Mungkinkah karena sejarah panjang tesebut Brunei kini tampil bagaikn puteri cantik jelita bak mutu manikam yang bersolek tidak habis-habisnya saat ini?

Seberapakah ukuran Brunei? Mari bandingkan dengan beberapa provinsi di Indonesia, Lihat perbandingannya sebagai berikut :

  • Luas Provinsi Aceh: 57.365,09 km2 | Populasi: 4.494.410 jiwa | Kepadatan: 78.35 jiwa/km2
  • Luas Provinis Sumatera Utara : 72.981,23 km2 | Populasi: 12.982.204 jiwa | Kepadatan: 177.88 jiwa/km2
  • Luas Provinis Bali : 5.561,40 km2 | Populasi: 3.890.757 jiwa | Kepadatan: 699.6 jiwa/km2
  • Luas DKI Jakarta : 740,28 km2 | Populasi: 9.607.787 jiwa | Kepadatan: 12978.59 jiwa/km2
  • Luas Provinsi Jawa Tengah: 33.987,45 km2 | Populasi: 32.382.657 jiwa | Kepadatan: 952.78 jiwa/km2
  • Luas Provinsi Jawa Barat: 35.244,91 km2 | Populasi: 43.053.732 jiwa | Kepadatan: 1221.56 jiwa/km2
  • Luas Provinis Jawa Timur : Luas: 47.921,16 km2 | Populasi: 37.476.757 jiwa | Kepadatan: 782.05 jiwa/km2

Luas Burnei hanya 5.765 km².Jika dibanding dengan ibu kota negara Indonesia (Jakarta) luas seluruh daratan Brunei kira-kira 8 kali besar dari luas Jakarta, tapi jika dibanding dengan bebrapa provinsi di Indonesia, misalnya Aceh, tidak ada bandingannya. Aceh 10 kali lebih besar dari Brunei. Sumut 12 kali lebih luas dari Brunei. Jawa Tengah 6 kali lebih besar dari Brunei. Jawa Barat lebih besar 7 kali lebih luas dari Brune dan Jawa Timur lebih luas 8 kali dari negara Brunei Darussalam.

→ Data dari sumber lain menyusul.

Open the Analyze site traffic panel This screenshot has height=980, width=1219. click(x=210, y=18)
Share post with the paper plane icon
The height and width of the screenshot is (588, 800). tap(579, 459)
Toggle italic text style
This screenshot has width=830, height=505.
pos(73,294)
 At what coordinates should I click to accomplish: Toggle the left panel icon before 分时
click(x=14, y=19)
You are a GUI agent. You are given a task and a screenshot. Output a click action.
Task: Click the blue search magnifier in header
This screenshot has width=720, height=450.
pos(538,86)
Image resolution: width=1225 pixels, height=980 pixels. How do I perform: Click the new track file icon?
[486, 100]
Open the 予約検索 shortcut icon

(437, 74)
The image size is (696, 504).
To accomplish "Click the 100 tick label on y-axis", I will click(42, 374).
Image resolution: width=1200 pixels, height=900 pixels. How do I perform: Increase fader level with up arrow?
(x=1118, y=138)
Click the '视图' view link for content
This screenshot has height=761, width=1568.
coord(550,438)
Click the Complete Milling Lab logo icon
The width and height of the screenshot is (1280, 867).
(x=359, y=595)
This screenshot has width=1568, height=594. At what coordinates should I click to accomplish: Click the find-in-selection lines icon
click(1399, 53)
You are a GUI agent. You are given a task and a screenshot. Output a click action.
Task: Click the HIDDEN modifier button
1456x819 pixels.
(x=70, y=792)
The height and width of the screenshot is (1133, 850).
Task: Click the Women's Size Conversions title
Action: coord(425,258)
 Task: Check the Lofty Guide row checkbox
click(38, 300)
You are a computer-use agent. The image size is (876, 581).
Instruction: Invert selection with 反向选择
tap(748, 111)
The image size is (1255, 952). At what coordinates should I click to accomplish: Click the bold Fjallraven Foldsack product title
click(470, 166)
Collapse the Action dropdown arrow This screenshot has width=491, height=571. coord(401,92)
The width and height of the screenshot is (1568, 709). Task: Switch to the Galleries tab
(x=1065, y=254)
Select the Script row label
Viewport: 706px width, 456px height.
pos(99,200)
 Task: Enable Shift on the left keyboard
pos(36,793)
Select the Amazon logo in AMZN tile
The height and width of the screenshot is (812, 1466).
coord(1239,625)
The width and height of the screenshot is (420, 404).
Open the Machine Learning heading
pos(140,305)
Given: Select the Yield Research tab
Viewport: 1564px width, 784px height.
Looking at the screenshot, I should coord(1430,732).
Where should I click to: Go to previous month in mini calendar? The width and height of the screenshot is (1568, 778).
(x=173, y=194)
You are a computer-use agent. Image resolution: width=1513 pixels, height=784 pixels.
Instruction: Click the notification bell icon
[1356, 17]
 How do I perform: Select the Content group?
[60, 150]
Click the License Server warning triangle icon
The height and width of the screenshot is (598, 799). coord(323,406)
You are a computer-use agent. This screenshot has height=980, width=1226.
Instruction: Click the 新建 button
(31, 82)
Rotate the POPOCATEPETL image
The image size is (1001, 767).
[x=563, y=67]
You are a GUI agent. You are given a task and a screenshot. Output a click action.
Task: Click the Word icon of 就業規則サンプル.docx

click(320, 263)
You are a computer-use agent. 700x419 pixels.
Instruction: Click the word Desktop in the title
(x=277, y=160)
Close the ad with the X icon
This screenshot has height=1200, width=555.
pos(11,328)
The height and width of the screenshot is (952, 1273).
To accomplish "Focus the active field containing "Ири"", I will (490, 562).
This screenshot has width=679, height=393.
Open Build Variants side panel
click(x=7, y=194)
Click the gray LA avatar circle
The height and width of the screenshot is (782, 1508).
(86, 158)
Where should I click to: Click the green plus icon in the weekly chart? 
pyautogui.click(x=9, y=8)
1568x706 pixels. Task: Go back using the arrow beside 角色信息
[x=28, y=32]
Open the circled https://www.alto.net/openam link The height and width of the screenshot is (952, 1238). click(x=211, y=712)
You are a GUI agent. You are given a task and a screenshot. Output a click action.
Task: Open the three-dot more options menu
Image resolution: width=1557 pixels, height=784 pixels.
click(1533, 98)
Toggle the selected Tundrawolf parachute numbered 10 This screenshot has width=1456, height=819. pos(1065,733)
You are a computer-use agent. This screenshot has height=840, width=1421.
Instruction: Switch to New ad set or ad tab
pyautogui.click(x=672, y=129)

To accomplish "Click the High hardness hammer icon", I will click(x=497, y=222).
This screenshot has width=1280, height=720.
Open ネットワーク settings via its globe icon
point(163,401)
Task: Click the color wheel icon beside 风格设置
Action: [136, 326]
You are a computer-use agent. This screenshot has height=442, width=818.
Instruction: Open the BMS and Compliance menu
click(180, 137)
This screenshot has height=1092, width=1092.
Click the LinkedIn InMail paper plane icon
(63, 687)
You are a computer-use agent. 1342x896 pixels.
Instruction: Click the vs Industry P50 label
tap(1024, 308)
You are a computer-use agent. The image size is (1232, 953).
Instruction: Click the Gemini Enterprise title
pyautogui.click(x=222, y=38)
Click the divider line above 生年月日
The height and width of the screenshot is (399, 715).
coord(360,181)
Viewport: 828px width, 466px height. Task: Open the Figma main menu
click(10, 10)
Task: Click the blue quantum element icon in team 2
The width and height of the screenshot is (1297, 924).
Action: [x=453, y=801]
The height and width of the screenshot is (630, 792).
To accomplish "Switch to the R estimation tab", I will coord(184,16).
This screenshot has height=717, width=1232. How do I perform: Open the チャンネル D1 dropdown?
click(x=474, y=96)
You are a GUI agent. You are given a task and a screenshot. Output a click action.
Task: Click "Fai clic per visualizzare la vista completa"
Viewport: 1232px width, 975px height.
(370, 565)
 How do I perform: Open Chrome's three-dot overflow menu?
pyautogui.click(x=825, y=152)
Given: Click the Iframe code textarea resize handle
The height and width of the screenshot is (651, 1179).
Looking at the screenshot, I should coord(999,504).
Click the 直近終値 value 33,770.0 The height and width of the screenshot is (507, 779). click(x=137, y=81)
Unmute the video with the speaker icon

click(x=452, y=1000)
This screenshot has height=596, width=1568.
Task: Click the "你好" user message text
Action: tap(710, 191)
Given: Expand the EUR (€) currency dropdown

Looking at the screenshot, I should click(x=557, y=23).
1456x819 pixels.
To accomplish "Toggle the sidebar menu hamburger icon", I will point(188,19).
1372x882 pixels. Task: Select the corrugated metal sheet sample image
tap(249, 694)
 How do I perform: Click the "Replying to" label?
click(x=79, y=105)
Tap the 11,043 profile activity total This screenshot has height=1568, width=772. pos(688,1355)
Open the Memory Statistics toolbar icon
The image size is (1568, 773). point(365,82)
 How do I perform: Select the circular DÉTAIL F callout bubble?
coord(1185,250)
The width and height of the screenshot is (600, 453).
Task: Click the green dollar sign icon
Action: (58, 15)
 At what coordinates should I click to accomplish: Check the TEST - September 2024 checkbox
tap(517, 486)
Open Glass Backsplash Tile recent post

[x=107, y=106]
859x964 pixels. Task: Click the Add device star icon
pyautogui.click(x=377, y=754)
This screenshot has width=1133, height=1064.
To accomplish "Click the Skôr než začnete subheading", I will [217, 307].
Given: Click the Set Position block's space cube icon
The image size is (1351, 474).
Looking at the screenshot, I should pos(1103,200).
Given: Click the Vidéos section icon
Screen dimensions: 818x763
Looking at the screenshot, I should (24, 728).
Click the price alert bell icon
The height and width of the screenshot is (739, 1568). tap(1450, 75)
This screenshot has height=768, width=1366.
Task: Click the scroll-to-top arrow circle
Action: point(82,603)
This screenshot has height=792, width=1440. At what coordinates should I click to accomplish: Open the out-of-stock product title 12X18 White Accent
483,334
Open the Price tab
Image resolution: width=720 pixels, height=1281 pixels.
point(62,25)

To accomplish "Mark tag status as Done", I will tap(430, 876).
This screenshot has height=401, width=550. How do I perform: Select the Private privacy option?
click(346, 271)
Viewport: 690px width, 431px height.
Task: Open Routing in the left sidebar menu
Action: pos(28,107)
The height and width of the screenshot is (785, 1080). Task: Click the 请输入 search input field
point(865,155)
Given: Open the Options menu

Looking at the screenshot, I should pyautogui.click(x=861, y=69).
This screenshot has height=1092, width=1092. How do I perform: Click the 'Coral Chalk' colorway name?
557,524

Penduduk Brunei memang relatif sedikit, sekitar 600 ribuan orang dengan tingkat kepadatan yang masih sangat nyaman. Tapi bukan karena itu Brunei kini memikat dunia bagaikan puteri cantik jelita. BUKAN juga karena wilayah yang kecil dan penduduk yang sedikit itu maka kesejahteraan Brunei dapat dikelola dengan baik oleh Sultan Brunei ke 29 sejak diangkat pada 1967 lalu.

Bandar Seribegawan yang menjadi pusat kota dan denyut nadi Brunei luasnya  hanya 100.36 km² (104.000 m²) yang dihuni penduduk sekitar 350 ribuan jiwa.

Jika dibandingkan dengan ukuran areal stadion sepakbola terbesar di dunia saat ini Stadion Rungnado May Day  di Pyongyang, Korea Utara  (seluas seluruhnya arena  207.000 m²) maka luas ibukota Brunei hanya setengah saja dari total areal stadion  raksasa tersebut.

Dilihat dari luas wilayah dan jumlah penduduk memang Brunei tidak seberapa, tapi sentuhan sang raja Muhammad Shah sang perintis Brunei, mampu menembus batas ruang dan waktu daratan negara manapun di dunia dalam hal kemakmuran dan kesejahteraannya.

Lihatlah beberapa deretan penting reputasi Brunei saat ini, antara lain adalah :

  1. Pemegang indeks pembangungan manusia (IPM) ke dua tertinggi di ASEAN setelah Singapore
  2. Pemegang rekor urutan ke lima dunia dalam PDB (Produk Demestik Bruto) per kapita
  3. Dalam catatan IMF Brunei sebagai negara maju di Planet Bumi kita berdasarkan keseimbangan kemampuan Belanja dan Pendapata.
  4. Negara terkaya ke lima dari 182 negara di atas muka bumi.
  5. Kekayaan pribadi Sultan Brunei pada  2013 diperkirakan mencapai 25 miliar US dolar.
  6. Anggaran pertahanan Brunei tahun fiskal 2014/2015, meningkat 39% dari sebelumnya menjadi 719 juta Dollar Amerika.. Sekitar 45 persen dari anggaran yang dialokasikan untuk gaji, sisanya untuk belanja pertahanan. Meski hal ini tidak berkaitan dengan semakin banyak daratan Brunei yang hilang diantara daratan Malaysia serta ancaman benih api pertikaian Spratly di Laut Cina selatan menganggu ketenangan Brunei, peningkatan armada pertahanan khususnya AU dan AL Brunei dalam rangka menjaga keamanan dan perdamaian di Brunei dan teritorialnya.
  7. Sultan Brunei dan keluarga kerajaan telah membeli sejumlah 75% properti di blok Queensway, Bayswater, tepatnya pada deretan pertokoan di bagian utara Kensigton Gardens. Modal yang dikeluarkan untuk itu mencapai £500m atau 500 juta Poundsterling.Tujuannya untuk mengumpulkan konsentrasi perdagangan Brunei di London dan menyewakan kepada pihak lain untuk menambah pemasukan Kerajaan Brunei di masa yang akan datang terutama saat ketergantungan pada minyak dan gas akan mengurangi pemasukan bagi Kerajaan Brunei.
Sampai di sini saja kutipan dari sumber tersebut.